[Collected data entries]
···

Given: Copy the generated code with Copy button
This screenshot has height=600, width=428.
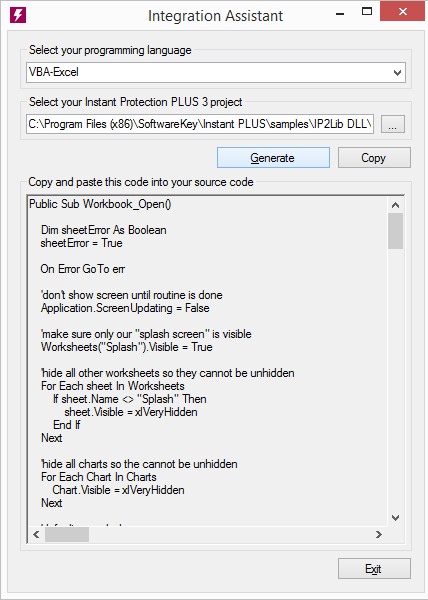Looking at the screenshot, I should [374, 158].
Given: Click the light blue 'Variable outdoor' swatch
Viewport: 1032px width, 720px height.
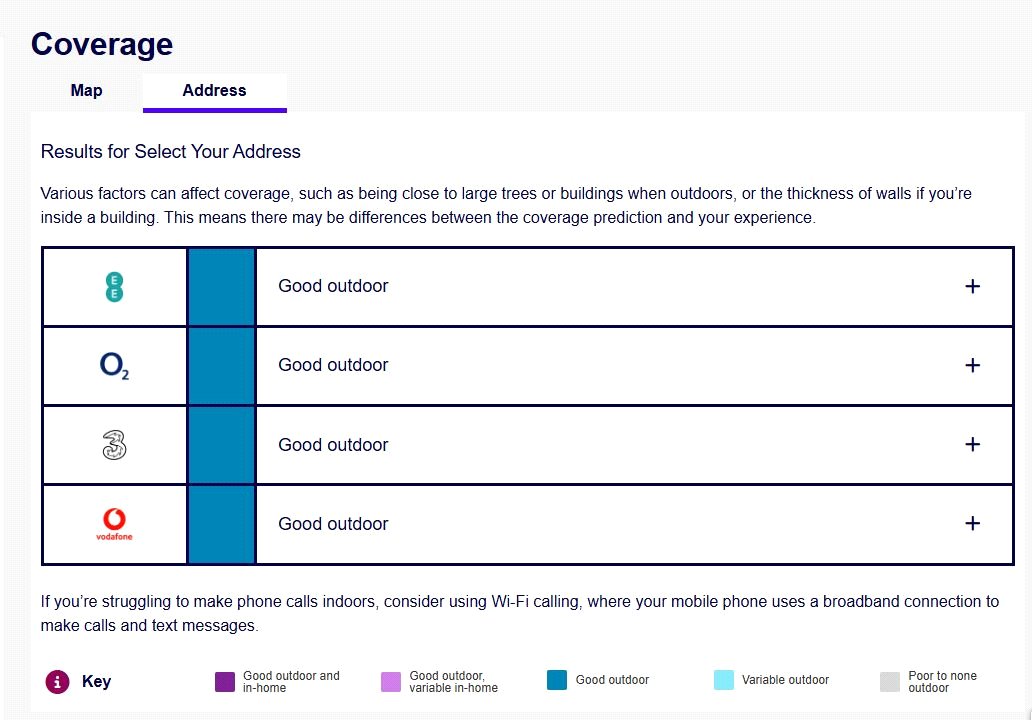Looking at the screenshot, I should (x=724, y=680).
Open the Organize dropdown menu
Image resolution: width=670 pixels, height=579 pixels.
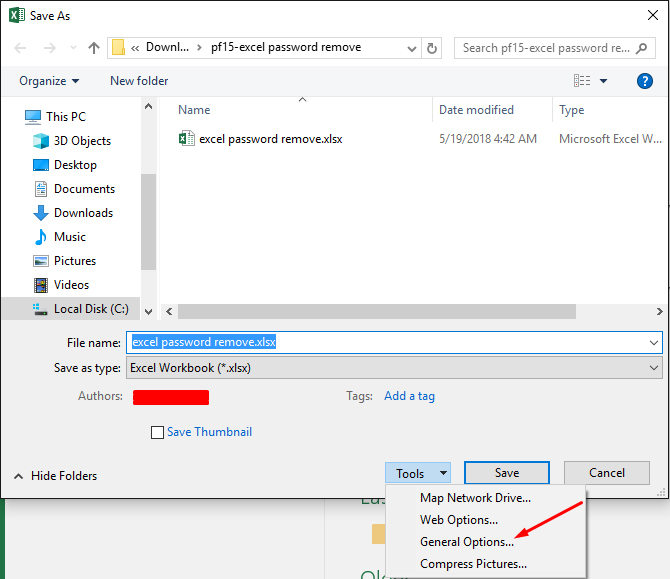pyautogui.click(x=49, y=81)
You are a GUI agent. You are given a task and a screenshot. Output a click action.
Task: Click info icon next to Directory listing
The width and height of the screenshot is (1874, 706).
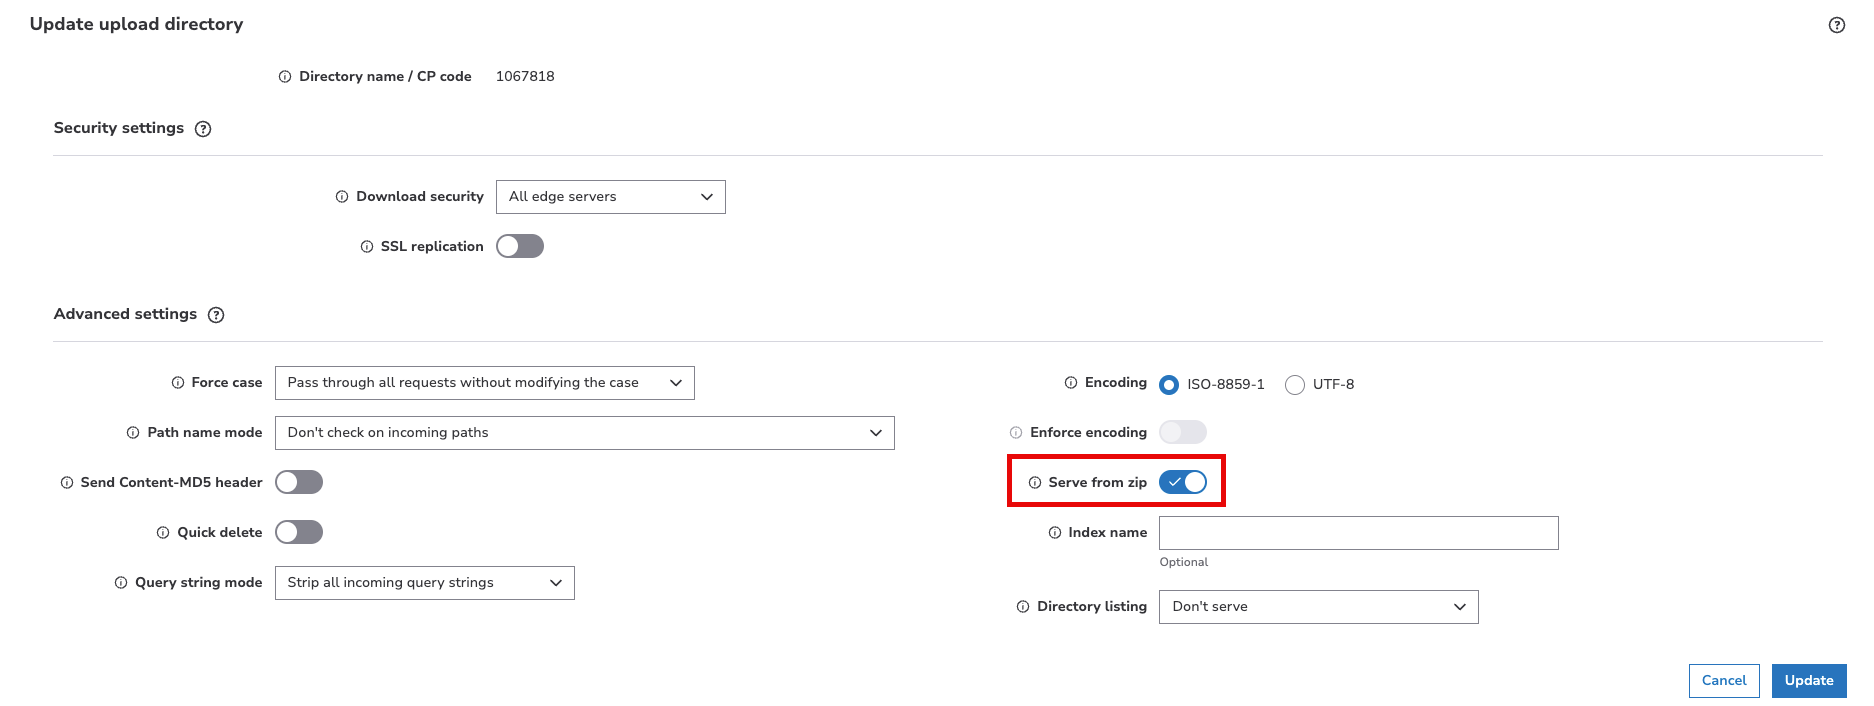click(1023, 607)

···

Work instruction ▸ Print the entries above word for word, without pictures.

Your solution ▸
Given: Copy the generated code with Copy button
This screenshot has height=600, width=428.
Looking at the screenshot, I should [374, 158].
Given: Click the light blue 'Variable outdoor' swatch
Viewport: 1032px width, 720px height.
Looking at the screenshot, I should (x=724, y=680).
Open the Organize dropdown menu
Image resolution: width=670 pixels, height=579 pixels.
pyautogui.click(x=49, y=81)
You are a GUI agent. You are given a task and a screenshot. Output a click action.
Task: Click info icon next to Directory listing
The width and height of the screenshot is (1874, 706).
click(1023, 607)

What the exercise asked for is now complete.